[Records from a data source]
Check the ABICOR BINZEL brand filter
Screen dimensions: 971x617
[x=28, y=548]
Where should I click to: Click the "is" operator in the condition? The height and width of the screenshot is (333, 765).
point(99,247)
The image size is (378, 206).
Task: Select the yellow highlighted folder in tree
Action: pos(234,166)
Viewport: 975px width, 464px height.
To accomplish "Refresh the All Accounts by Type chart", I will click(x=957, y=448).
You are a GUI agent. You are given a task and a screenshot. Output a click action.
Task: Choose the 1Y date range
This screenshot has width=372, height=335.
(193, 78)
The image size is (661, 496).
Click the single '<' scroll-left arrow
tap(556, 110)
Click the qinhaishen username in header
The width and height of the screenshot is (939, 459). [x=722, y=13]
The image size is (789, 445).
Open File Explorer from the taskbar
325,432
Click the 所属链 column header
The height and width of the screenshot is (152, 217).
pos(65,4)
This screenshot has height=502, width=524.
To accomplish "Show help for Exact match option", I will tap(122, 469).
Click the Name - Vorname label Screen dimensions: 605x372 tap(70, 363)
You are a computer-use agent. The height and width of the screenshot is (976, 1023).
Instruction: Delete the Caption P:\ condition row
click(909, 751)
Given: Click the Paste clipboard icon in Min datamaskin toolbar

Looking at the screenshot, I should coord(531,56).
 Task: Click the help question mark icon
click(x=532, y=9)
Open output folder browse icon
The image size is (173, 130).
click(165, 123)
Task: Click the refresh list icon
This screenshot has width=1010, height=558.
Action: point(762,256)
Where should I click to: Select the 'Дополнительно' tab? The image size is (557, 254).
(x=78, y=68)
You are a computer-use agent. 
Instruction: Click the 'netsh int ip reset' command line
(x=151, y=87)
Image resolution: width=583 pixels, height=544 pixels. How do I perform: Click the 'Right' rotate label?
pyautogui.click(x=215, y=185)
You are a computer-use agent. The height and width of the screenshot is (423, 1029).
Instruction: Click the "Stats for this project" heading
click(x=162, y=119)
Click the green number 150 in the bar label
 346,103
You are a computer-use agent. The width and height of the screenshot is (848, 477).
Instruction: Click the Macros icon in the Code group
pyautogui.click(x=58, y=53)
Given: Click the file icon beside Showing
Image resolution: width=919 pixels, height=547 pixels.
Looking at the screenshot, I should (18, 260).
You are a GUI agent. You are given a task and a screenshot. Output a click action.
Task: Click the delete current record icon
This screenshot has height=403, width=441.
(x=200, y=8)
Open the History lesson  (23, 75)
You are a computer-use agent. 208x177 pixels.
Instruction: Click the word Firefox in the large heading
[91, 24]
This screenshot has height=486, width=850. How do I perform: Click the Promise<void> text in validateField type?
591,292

## Work task
All entries must come back exactly as they were written.

## Expected output
Check the ABICOR BINZEL brand filter
Screen dimensions: 971x617
[x=28, y=548]
Where should I click to: Click the "is" operator in the condition? The height and width of the screenshot is (333, 765).
point(99,247)
The image size is (378, 206).
Task: Select the yellow highlighted folder in tree
Action: pos(234,166)
Viewport: 975px width, 464px height.
To accomplish "Refresh the All Accounts by Type chart", I will click(x=957, y=448).
You are a GUI agent. You are given a task and a screenshot. Output a click action.
Task: Choose the 1Y date range
This screenshot has width=372, height=335.
(193, 78)
The image size is (661, 496).
Click the single '<' scroll-left arrow
tap(556, 110)
Click the qinhaishen username in header
The width and height of the screenshot is (939, 459). [x=722, y=13]
The image size is (789, 445).
Open File Explorer from the taskbar
325,432
Click the 所属链 column header
The height and width of the screenshot is (152, 217).
pos(65,4)
This screenshot has height=502, width=524.
To accomplish "Show help for Exact match option", I will tap(122, 469).
Click the Name - Vorname label Screen dimensions: 605x372 tap(70, 363)
You are a computer-use agent. The height and width of the screenshot is (976, 1023).
Instruction: Delete the Caption P:\ condition row
click(909, 751)
Given: Click the Paste clipboard icon in Min datamaskin toolbar

Looking at the screenshot, I should coord(531,56).
 Task: Click the help question mark icon
click(x=532, y=9)
Open output folder browse icon
The image size is (173, 130).
click(165, 123)
Task: Click the refresh list icon
This screenshot has width=1010, height=558.
Action: point(762,256)
Where should I click to: Select the 'Дополнительно' tab? The image size is (557, 254).
(x=78, y=68)
You are a computer-use agent. 
Instruction: Click the 'netsh int ip reset' command line
(x=151, y=87)
Image resolution: width=583 pixels, height=544 pixels. How do I perform: Click the 'Right' rotate label?
pyautogui.click(x=215, y=185)
You are a computer-use agent. The height and width of the screenshot is (423, 1029).
Instruction: Click the "Stats for this project" heading
click(x=162, y=119)
Click the green number 150 in the bar label
 346,103
You are a computer-use agent. The width and height of the screenshot is (848, 477).
Instruction: Click the Macros icon in the Code group
pyautogui.click(x=58, y=53)
Given: Click the file icon beside Showing
Image resolution: width=919 pixels, height=547 pixels.
Looking at the screenshot, I should (18, 260).
You are a GUI agent. You are given a task and a screenshot. Output a click action.
Task: Click the delete current record icon
This screenshot has height=403, width=441.
(x=200, y=8)
Open the History lesson  (23, 75)
You are a computer-use agent. 208x177 pixels.
Instruction: Click the word Firefox in the large heading
[91, 24]
This screenshot has height=486, width=850. How do I perform: Click the Promise<void> text in validateField type?
591,292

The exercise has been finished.